Luego Ana volvió con Ricardo y yo me acerqué a la mujer de azul. Era guapa y yo
traía dos copas, así que la pillé por sorpresa y empezamos a hablar, ella
porque se aburría y yo porque pensaba que era la mejor opción y la más cercana
para darle celos a Ana. Ana que por cierto no me miraba, no me miraba, no me
miraba, me miró.
La chica
de azul encontró algo más entretenido a lo que dedicarse y yo me acerqué a Ana.
—Quería
despedirme de ti antes de marcharme.
—¿Te vas
ya, de tu fiesta y tan pronto?
—Sí
querido, me voy muy pronto, ¡años pronto!
—¿De quién
es esta casa?
—Solo te
pido que te ocupes de que la fiesta continúe hasta el amanecer.
—¿Te vas
con Ricardo?
—Oh, no
seas tonto y no te preocupes. Te prometo que no lo pasará demasiado bien
—extendió la mano y me acarició la mejilla—. Espero que hayas disfrutado.
Entonces
se marchó por la puerta de la biblioteca.
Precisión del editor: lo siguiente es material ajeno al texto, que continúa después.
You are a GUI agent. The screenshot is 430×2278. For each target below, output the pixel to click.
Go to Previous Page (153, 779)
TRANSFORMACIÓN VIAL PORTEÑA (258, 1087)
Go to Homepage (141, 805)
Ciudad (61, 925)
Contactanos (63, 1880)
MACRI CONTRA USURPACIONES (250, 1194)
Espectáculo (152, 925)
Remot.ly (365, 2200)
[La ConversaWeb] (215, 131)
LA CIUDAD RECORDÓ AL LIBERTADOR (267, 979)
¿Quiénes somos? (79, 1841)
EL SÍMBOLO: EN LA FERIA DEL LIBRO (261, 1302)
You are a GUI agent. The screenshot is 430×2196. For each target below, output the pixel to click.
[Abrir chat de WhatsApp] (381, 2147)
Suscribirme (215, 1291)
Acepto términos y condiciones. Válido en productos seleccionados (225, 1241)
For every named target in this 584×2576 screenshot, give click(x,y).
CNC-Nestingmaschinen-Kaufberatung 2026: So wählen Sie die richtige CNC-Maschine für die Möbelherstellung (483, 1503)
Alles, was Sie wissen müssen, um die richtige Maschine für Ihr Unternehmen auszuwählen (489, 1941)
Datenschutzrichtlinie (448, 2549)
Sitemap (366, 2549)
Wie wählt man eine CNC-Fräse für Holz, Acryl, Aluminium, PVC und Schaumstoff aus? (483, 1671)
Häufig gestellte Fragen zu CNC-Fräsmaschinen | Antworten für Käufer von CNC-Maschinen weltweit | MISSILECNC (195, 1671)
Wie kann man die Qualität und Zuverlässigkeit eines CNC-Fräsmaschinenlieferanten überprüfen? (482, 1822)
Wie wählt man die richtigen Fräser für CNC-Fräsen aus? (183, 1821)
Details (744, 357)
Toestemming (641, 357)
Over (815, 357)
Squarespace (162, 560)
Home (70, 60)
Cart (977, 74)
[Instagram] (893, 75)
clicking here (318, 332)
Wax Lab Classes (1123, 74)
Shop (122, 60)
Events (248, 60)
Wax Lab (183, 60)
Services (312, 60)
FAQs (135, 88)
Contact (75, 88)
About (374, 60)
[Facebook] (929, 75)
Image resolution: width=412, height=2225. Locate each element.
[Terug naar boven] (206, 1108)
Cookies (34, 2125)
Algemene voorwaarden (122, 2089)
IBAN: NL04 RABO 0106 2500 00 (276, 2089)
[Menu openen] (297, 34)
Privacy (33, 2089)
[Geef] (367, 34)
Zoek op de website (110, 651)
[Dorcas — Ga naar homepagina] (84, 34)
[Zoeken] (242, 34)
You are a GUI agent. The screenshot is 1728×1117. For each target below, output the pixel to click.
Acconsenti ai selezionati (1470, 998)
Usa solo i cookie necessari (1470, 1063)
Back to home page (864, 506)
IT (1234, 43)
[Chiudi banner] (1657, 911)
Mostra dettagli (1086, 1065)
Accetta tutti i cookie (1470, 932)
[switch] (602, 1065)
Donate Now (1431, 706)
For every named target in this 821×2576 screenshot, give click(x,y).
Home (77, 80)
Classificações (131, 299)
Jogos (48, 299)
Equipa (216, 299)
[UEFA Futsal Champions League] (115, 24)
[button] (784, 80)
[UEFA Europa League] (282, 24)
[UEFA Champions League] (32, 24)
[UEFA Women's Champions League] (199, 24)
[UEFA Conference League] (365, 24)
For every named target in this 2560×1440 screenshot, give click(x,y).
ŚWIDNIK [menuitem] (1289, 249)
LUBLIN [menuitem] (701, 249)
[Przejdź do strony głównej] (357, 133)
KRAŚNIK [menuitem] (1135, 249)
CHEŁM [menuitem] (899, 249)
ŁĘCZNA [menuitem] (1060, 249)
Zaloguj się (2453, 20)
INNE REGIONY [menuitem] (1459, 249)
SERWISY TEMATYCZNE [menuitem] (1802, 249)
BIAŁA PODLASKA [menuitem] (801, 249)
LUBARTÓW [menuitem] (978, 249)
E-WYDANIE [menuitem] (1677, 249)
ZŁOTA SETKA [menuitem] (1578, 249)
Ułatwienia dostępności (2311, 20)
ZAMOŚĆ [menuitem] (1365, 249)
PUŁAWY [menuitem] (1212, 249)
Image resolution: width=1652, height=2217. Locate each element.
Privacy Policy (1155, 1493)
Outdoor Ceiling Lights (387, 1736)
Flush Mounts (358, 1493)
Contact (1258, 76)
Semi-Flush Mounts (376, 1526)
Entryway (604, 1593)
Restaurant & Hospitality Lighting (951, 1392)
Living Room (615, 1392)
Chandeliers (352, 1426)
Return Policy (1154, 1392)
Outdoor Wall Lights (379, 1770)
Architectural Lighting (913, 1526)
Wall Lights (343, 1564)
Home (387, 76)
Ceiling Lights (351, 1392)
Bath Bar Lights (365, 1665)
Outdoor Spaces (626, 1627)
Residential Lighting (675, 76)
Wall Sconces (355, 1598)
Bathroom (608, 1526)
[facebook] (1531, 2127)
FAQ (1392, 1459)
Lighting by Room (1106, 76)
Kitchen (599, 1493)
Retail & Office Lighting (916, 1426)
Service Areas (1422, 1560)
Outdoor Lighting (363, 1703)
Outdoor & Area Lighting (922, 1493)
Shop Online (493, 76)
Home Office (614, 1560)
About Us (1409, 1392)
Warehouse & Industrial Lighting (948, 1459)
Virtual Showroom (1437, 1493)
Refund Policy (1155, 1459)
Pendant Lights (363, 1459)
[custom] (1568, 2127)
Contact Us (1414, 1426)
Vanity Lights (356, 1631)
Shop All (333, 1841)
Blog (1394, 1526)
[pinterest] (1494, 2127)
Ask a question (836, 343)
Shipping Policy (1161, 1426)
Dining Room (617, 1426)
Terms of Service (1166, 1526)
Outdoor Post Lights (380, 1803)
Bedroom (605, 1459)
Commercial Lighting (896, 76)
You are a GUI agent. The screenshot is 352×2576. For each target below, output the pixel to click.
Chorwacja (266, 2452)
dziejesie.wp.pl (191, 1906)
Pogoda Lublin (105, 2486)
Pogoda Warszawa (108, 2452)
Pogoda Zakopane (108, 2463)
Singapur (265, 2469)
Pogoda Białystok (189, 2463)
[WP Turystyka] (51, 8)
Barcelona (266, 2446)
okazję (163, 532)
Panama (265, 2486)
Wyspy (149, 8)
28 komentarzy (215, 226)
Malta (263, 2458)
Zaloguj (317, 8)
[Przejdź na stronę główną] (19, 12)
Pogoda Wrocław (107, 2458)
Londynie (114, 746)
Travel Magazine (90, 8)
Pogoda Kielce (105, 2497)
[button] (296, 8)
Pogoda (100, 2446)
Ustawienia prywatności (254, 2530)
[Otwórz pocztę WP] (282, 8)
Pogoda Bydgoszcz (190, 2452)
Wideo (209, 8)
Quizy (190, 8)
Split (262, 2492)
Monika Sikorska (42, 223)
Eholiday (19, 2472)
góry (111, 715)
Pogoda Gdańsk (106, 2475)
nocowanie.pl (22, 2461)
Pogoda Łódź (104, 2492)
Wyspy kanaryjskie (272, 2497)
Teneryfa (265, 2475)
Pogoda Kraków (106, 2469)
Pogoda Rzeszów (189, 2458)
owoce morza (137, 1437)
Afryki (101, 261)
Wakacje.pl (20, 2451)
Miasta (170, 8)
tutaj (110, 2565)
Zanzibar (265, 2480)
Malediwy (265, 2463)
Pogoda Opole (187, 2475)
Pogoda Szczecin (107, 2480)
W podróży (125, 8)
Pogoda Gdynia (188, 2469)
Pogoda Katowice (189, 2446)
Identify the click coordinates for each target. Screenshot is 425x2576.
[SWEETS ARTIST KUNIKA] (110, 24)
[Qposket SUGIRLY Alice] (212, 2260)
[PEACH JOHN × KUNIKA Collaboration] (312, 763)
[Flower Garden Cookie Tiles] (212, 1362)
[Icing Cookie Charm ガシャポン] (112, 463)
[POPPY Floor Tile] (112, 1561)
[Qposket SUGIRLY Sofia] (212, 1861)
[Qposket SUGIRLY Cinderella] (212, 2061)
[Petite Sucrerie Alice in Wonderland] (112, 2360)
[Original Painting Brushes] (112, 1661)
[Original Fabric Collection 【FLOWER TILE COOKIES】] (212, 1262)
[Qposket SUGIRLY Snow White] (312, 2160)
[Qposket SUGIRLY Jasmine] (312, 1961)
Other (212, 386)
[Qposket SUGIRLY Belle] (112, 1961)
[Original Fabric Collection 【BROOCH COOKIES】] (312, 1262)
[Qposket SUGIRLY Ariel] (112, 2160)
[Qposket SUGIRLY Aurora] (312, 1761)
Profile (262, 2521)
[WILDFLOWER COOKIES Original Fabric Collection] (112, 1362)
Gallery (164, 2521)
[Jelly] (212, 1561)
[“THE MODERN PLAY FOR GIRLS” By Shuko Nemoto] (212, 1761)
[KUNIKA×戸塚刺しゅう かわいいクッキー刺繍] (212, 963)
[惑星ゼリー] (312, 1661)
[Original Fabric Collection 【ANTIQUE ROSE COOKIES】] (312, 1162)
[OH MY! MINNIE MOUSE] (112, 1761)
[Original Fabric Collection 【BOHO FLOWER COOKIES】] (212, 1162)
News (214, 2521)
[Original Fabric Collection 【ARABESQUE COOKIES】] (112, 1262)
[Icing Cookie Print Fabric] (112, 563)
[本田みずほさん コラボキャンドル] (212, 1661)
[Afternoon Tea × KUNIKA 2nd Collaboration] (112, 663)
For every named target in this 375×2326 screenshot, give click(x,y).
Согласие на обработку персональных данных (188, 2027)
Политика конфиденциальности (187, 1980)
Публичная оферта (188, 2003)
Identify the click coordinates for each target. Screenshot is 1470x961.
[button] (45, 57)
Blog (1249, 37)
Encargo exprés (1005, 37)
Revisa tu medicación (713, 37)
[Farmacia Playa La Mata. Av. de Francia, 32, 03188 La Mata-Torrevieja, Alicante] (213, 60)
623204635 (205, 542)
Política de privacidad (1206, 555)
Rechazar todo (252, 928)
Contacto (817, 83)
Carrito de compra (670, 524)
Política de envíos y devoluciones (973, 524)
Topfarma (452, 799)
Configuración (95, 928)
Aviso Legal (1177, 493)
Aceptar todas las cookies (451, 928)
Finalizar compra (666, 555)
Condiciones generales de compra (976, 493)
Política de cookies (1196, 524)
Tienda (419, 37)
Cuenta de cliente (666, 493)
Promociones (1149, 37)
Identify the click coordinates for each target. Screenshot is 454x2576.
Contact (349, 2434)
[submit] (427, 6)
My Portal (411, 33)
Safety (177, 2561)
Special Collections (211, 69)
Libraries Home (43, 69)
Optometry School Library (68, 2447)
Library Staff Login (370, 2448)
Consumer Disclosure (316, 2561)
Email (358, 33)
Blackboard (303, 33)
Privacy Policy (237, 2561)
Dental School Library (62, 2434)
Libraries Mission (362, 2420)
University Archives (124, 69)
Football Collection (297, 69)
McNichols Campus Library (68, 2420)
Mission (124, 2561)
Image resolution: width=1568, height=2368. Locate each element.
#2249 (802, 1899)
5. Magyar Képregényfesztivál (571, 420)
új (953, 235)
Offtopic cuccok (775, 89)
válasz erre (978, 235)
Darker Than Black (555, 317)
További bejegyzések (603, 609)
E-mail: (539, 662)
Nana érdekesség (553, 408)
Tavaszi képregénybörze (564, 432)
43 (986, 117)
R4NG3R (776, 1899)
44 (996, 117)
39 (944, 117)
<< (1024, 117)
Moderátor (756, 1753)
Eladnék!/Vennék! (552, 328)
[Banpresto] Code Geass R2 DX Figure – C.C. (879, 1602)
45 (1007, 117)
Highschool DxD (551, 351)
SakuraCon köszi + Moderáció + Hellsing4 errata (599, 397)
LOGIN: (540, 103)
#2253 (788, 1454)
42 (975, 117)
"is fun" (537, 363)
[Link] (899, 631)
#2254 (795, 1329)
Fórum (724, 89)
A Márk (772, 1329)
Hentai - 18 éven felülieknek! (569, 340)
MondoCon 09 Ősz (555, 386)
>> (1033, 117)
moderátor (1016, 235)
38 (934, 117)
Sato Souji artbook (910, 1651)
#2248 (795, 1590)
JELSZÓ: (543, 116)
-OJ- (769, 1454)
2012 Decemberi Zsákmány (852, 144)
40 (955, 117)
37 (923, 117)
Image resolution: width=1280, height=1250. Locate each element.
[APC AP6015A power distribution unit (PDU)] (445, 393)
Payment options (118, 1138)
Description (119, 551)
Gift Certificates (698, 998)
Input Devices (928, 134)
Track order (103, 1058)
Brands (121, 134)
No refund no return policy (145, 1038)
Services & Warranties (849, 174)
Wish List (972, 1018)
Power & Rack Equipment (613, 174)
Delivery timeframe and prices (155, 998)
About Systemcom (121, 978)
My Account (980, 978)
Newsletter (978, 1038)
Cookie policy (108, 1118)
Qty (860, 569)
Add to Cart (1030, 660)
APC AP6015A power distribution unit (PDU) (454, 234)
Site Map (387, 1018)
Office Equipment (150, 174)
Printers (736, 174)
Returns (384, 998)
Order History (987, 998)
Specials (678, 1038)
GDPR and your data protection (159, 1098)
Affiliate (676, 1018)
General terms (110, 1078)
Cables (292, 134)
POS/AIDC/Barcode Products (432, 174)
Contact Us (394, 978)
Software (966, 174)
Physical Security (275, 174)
Yo nunca he sabido cómo llevar una
fiesta, así que hice lo que mejor sabía hacer: nada. Sin embargo, cuando los
primeros aguafiestas —amigos de Ricardo, sin duda— empezaron a pedir los
abrigos, lo que les traje fueron copas, y cuando pidieron copas, les traje
copas, y si me llegan a pedir una ambulancia les hubiese llevado copas a los
enfermeros. En cuanto llegó el amanecer cogí mi abrigo y me marché, pues se me
había pedido el cuidado de la fiesta, no de la mansión. Ya en casa sonó el
teléfono, era el número de Ana.
—De veras
que esperaba que hubieses vuelto, aunque fuese un tanto despeinada.
—Soy
Ricardo, ha pasado algo.
No me
gusta generar esperanzas que se queden en nada. Muchos no se lo creerían,
especialmente él, pero prometo que es
así. Y ver ahora a Ricardo, cogiéndome del brazo… pobre, me gustaría saber si
se imagina que va a desnudarme o bien que lo voy a hacer yo. Tiene pinta de ser
un buen amante, de ir despacio, preguntando por todo. En otras circunstancias
me hubiese gustado, también me hubiese gustado hablar un rato a solas con el él,
pero esta noche no hubiese sido buena idea, hoy estaba demasiado borracho y solo
quería demostrarme lo peludo que tiene el pecho.
—La
siguiente a la derecha.
—Qué casa
más grande tienen tus padres.
Se me
ocurre que podía haber escrito una carta, pero él la hubiese leído en el
momento, no habría esperado. Se la podía haber dado a Rosa, eso sí que habría
estado bien. Rosa pensaría que es una carta de amor, un tan esperado dejémonos de tonterías. Aún podría
escribirla. ¿Podría? Igual no, igual la reflexión lo truncaría todo. Hay veces
en las que hay que evitar pensar en el pasado a toda costa.
—Ponte
cómodo, yo voy a darme un baño.
—¿Un baño,
ahora?
—Estas
cosas hay que hacerlas bien.
El agua
está tibia, pero me gustaría que estuviese caliente, hirviendo, que me dejase
la piel roja, y suave. Roja la piel, roja el agua.